## [Exercise]
An exact copy of every record is required.
=== Begin Enclosure ===
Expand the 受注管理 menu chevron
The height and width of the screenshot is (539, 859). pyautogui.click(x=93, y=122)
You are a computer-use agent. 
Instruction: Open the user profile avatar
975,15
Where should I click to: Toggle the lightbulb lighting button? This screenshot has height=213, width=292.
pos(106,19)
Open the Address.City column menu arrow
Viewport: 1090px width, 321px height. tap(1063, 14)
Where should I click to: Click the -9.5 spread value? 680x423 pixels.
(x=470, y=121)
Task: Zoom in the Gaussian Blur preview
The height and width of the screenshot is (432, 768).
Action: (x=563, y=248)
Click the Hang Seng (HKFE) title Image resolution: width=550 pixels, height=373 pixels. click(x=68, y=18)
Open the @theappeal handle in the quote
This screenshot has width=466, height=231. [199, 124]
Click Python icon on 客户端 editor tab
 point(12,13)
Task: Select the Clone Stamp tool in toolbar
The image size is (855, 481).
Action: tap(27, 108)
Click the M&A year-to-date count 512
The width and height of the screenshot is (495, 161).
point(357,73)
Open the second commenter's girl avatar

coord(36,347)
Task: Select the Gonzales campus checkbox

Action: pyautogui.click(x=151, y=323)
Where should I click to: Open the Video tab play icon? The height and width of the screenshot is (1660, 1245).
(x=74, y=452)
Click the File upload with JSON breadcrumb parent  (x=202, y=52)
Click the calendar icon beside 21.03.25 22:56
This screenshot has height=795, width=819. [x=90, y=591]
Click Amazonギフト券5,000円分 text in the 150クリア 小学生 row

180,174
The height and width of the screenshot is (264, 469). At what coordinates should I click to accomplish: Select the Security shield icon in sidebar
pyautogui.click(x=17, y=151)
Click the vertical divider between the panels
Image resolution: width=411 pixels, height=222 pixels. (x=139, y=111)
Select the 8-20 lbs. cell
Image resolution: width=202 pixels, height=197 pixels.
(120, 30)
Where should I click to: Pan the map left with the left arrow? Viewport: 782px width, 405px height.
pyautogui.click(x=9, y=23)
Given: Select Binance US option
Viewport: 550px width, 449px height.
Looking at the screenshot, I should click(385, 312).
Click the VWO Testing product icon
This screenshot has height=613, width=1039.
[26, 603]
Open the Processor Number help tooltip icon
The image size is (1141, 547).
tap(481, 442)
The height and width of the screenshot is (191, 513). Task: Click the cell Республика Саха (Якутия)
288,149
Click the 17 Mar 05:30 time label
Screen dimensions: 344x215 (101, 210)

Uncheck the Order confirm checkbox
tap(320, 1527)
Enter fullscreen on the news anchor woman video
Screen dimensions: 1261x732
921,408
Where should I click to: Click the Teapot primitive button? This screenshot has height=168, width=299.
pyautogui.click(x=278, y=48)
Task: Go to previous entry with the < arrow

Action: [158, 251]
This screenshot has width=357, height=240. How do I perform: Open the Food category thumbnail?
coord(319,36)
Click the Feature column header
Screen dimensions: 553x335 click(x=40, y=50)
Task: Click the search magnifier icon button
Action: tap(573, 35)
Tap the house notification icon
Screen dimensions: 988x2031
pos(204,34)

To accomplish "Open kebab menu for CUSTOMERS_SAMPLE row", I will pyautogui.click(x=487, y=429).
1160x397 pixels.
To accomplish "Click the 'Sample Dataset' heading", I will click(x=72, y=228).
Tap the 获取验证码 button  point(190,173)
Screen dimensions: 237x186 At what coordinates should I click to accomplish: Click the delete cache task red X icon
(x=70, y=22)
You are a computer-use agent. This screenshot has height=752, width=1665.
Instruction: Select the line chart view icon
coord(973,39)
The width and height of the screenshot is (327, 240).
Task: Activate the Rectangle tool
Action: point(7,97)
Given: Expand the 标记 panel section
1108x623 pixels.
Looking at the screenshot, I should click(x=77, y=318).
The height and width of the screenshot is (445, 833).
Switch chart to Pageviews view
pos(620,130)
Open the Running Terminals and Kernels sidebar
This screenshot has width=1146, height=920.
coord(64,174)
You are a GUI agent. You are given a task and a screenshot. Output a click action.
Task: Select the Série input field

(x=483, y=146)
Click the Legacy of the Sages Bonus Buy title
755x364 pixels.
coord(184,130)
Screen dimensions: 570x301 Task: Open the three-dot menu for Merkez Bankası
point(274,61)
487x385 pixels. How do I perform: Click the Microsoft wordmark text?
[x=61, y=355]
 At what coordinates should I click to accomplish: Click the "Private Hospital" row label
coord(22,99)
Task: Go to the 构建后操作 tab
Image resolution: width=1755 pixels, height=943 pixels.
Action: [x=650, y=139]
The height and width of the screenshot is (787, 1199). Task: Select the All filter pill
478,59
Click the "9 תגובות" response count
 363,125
=== End Enclosure ===
## [Solution to the exercise]
Expand the 受注管理 menu chevron
The height and width of the screenshot is (539, 859). pyautogui.click(x=93, y=122)
You are a computer-use agent. 
Instruction: Open the user profile avatar
975,15
Where should I click to: Toggle the lightbulb lighting button? This screenshot has height=213, width=292.
pos(106,19)
Open the Address.City column menu arrow
Viewport: 1090px width, 321px height. tap(1063, 14)
Where should I click to: Click the -9.5 spread value? 680x423 pixels.
(x=470, y=121)
Task: Zoom in the Gaussian Blur preview
The height and width of the screenshot is (432, 768).
Action: (x=563, y=248)
Click the Hang Seng (HKFE) title Image resolution: width=550 pixels, height=373 pixels. click(x=68, y=18)
Open the @theappeal handle in the quote
This screenshot has width=466, height=231. [199, 124]
Click Python icon on 客户端 editor tab
 point(12,13)
Task: Select the Clone Stamp tool in toolbar
The image size is (855, 481).
Action: tap(27, 108)
Click the M&A year-to-date count 512
The width and height of the screenshot is (495, 161).
point(357,73)
Open the second commenter's girl avatar

coord(36,347)
Task: Select the Gonzales campus checkbox

Action: pyautogui.click(x=151, y=323)
Where should I click to: Open the Video tab play icon? The height and width of the screenshot is (1660, 1245).
(x=74, y=452)
Click the File upload with JSON breadcrumb parent  (x=202, y=52)
Click the calendar icon beside 21.03.25 22:56
This screenshot has height=795, width=819. [x=90, y=591]
Click Amazonギフト券5,000円分 text in the 150クリア 小学生 row

180,174
The height and width of the screenshot is (264, 469). At what coordinates should I click to accomplish: Select the Security shield icon in sidebar
pyautogui.click(x=17, y=151)
Click the vertical divider between the panels
Image resolution: width=411 pixels, height=222 pixels. (x=139, y=111)
Select the 8-20 lbs. cell
Image resolution: width=202 pixels, height=197 pixels.
(120, 30)
Where should I click to: Pan the map left with the left arrow? Viewport: 782px width, 405px height.
pyautogui.click(x=9, y=23)
Given: Select Binance US option
Viewport: 550px width, 449px height.
Looking at the screenshot, I should click(385, 312).
Click the VWO Testing product icon
This screenshot has height=613, width=1039.
[26, 603]
Open the Processor Number help tooltip icon
The image size is (1141, 547).
tap(481, 442)
The height and width of the screenshot is (191, 513). Task: Click the cell Республика Саха (Якутия)
288,149
Click the 17 Mar 05:30 time label
Screen dimensions: 344x215 (101, 210)

Uncheck the Order confirm checkbox
tap(320, 1527)
Enter fullscreen on the news anchor woman video
Screen dimensions: 1261x732
921,408
Where should I click to: Click the Teapot primitive button? This screenshot has height=168, width=299.
pyautogui.click(x=278, y=48)
Task: Go to previous entry with the < arrow

Action: [158, 251]
This screenshot has width=357, height=240. How do I perform: Open the Food category thumbnail?
coord(319,36)
Click the Feature column header
Screen dimensions: 553x335 click(x=40, y=50)
Task: Click the search magnifier icon button
Action: tap(573, 35)
Tap the house notification icon
Screen dimensions: 988x2031
pos(204,34)

To accomplish "Open kebab menu for CUSTOMERS_SAMPLE row", I will pyautogui.click(x=487, y=429).
1160x397 pixels.
To accomplish "Click the 'Sample Dataset' heading", I will click(x=72, y=228).
Tap the 获取验证码 button  point(190,173)
Screen dimensions: 237x186 At what coordinates should I click to accomplish: Click the delete cache task red X icon
(x=70, y=22)
You are a computer-use agent. This screenshot has height=752, width=1665.
Instruction: Select the line chart view icon
coord(973,39)
The width and height of the screenshot is (327, 240).
Task: Activate the Rectangle tool
Action: point(7,97)
Given: Expand the 标记 panel section
1108x623 pixels.
Looking at the screenshot, I should click(x=77, y=318).
The height and width of the screenshot is (445, 833).
Switch chart to Pageviews view
pos(620,130)
Open the Running Terminals and Kernels sidebar
This screenshot has width=1146, height=920.
coord(64,174)
You are a GUI agent. You are given a task and a screenshot. Output a click action.
Task: Select the Série input field

(x=483, y=146)
Click the Legacy of the Sages Bonus Buy title
755x364 pixels.
coord(184,130)
Screen dimensions: 570x301 Task: Open the three-dot menu for Merkez Bankası
point(274,61)
487x385 pixels. How do I perform: Click the Microsoft wordmark text?
[x=61, y=355]
 At what coordinates should I click to accomplish: Click the "Private Hospital" row label
coord(22,99)
Task: Go to the 构建后操作 tab
Image resolution: width=1755 pixels, height=943 pixels.
Action: [x=650, y=139]
The height and width of the screenshot is (787, 1199). Task: Select the All filter pill
478,59
Click the "9 תגובות" response count
 363,125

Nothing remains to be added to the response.